[INSTRUCTION]
Copy the entries word for word, beginning at the line that contains "Sort by Category column arrows" and stopping after the line that contains "point(1078,196)". Leave the pictures out of your answer.

[ENTRIES SUPPLIED]

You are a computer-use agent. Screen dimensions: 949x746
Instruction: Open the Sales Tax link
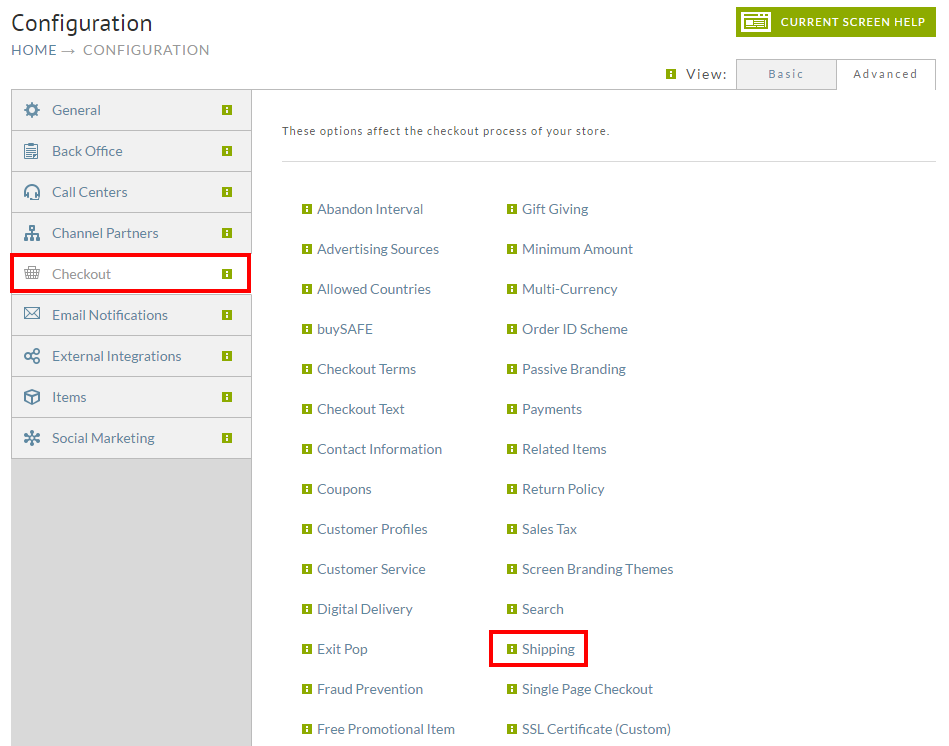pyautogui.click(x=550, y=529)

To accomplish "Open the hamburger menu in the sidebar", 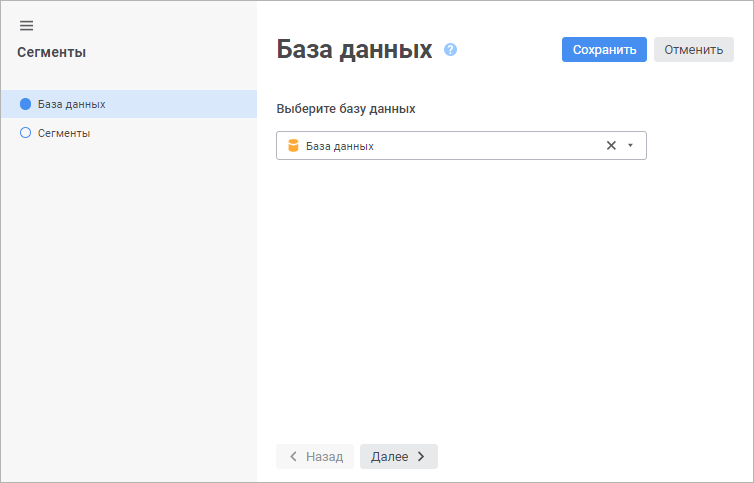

--

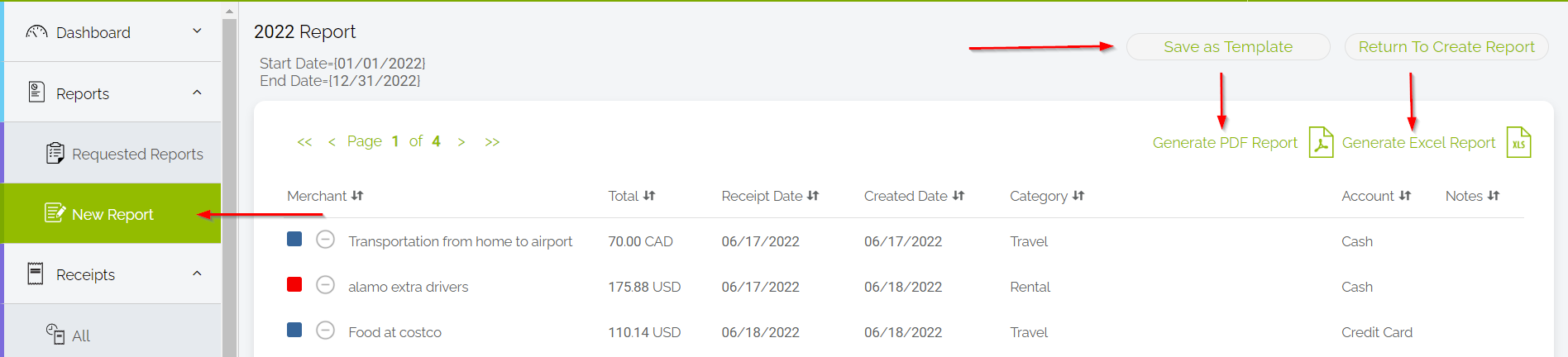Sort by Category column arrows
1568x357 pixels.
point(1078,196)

[RIGHT ANSWER]
Sort by Category column arrows
1568x357 pixels.
point(1078,196)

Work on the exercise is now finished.